Кокорев был пьян в этот тихий, теплый полдень. Старикашка испуганно взмахнул клеенчатой сумкой, юркнул в сторону. Кокорев покачался, покачался, мгновенно, бесшумно всплакнул и пошел к воротам, так и не узнав меня.

В иное, трезвое время Кокоревым не нахвалятся. Он умелец, самородок, семи пядей во лбу и пр. и пр. Может быть скульптором, художником, живописцем, и в каждой этой фарфоровой профессии проявляет сметку, талант, душевную силу. Может наладить и пустить какой-нибудь сложный английский полуавтомат, может встать к слесарным тискам или быть заводским фотографом. Нет, одним словом, на заводе дела, не подвластного его золотым рукам.

Но находит пьяный морок, и вроде нет Кокорева, пропали его многие таланты. Ничего ему не надо, кроме горькой чаши. Можно бы умолчать об этом, можно бы еще раз, печатно, осудить его, воззвать к совести и разуму, но меня удручает, сводит с ума некая зловещая закономерность: почти всегда тонкое ремесло, граничащее с искусством (впрочем, кто эту грань проводил?), имеет в своих служителях людей, схожих с Кокоревым, по размаху таланта и по безудержному небрежению этим талантом. Почему, почему?! Не выдерживают перегрузок при стремительных взлетах своего дара? Неизбежная плата за совершенство этого ремесла, как неизбежен грубый, каменный скрежет в истоке фарфора? Есть ли сила, которая преодолеет эту неизбежность?..

Сколько же страстей перекипит, сколько сердца потратишь, сколько чувств живых воспрянет, пока доберешься, приблизишься к нравственной высоте, которая сияет, наверное, ослепительнее пластины сернокислого бария, этого эталона белизны.

Говорил с Людмилой Семеновной Сажиной, парторгом завода. Молодая, невысокая круглолицая женщина в очках, в голосе явственны размеренно-учительские интонации.
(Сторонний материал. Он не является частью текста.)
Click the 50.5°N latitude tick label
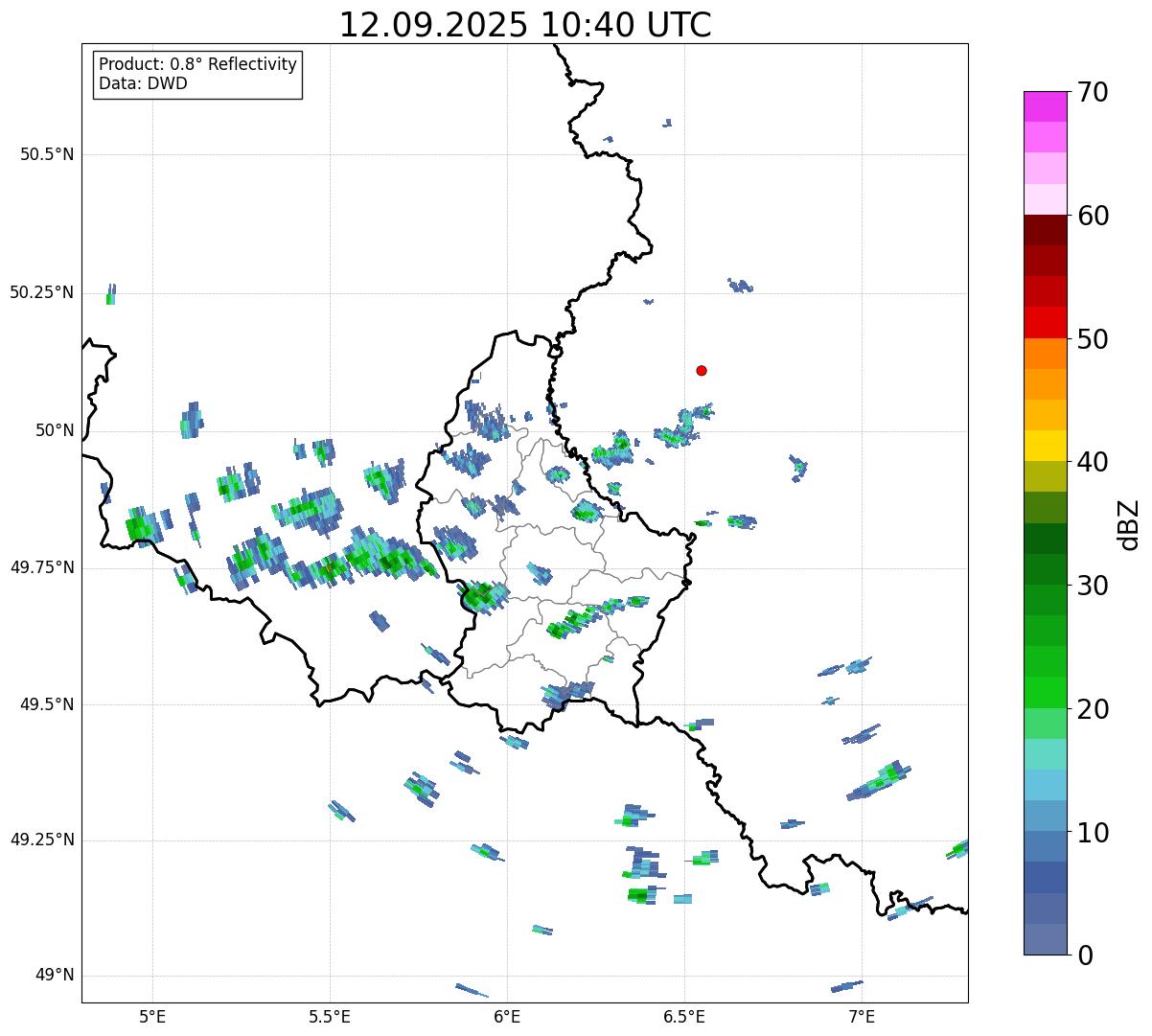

Да, действительно, закончила Иркутский педагогический институт, дошкольный факультет. Работала заведующей детским комбинатом в Мишелевке, а в прошлом ноябре избрали парторгом. Спросил, как привыкала к производственно-воспитательной работе, так сказать, к партийной педагогике.
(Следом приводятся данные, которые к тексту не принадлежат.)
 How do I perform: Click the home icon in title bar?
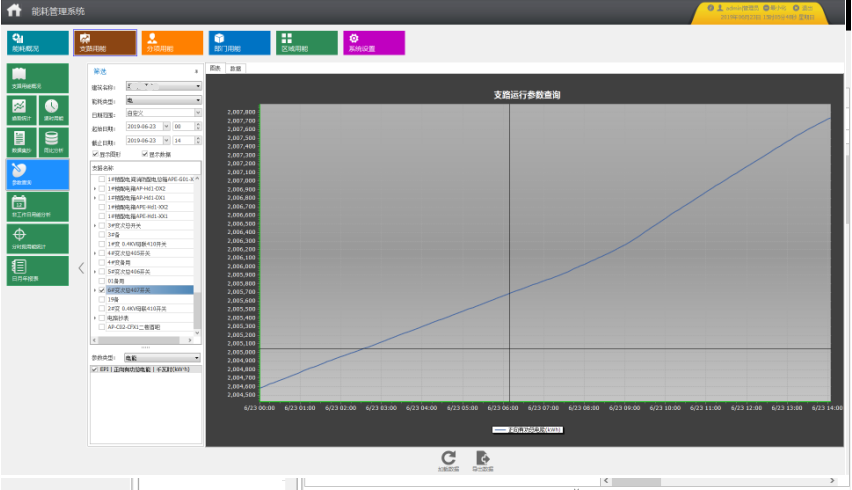pyautogui.click(x=14, y=11)
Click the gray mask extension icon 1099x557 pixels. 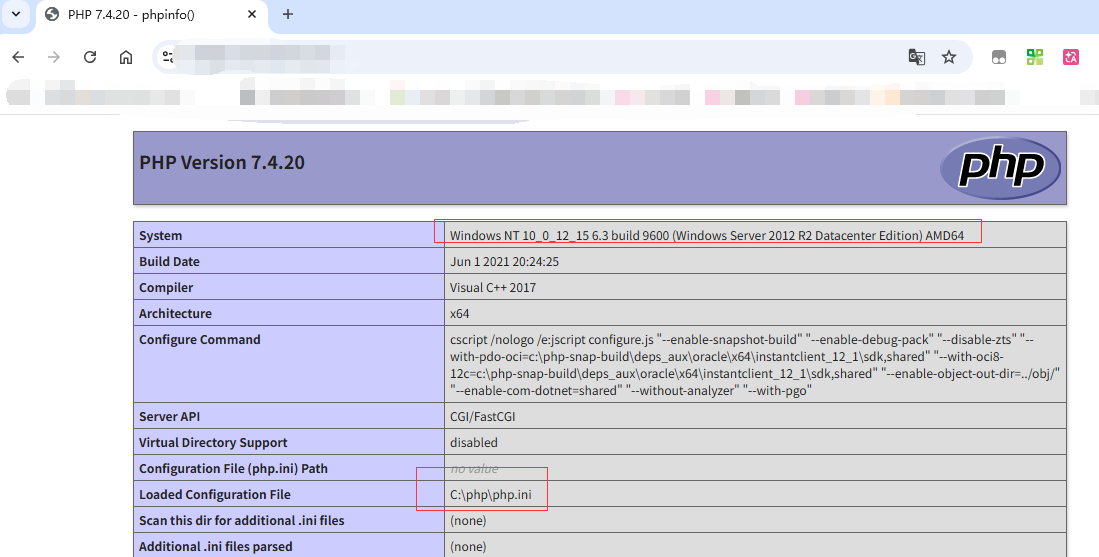(x=998, y=57)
— Я ведь местная. Здесь родилась, здесь выросла. Родители всю жизнь на заводе проработали. Так что производство я довольно четко представляла. Но трудно было! И прежде всего потому, что я местная. В поселке девчонкой знали, школьницей, ну, было ко мне этакое свойское отношение. Пришлось преодолеть эту «свойскость», максимум строгости, требовательности предъявлять, прежде всего к собственной персоне… Потом, хорошо знакома я была только с комсомольской работой — по школе, по институту, а опыта партийной… вот с ноября и коплю, собираю его.

— И много скопили?

— Кое-что, крупицы, зерна. — Людмила Семеновна слабо улыбнулась. — Сначала ко мне пошли пропагандисты. За советами, как лучше поставить занятия в кружках политпроса. Потом пошли рядовые коммунисты. Как принято говорить, по личным вопросам. И с семейными неурядицами, и с производственными. Думаю, к совершенно неопытному человеку за советами не пойдут…

Спросил, что, по ее мнению, отличает Мишелевку от других рабочих поселков.

— Здесь, в известной мере, замкнутый мир, с давно сложившимся укладом, жизнь проходит на виду у всех, и все друг друга так хорошо знают, что поселок как бы одна громадная семья.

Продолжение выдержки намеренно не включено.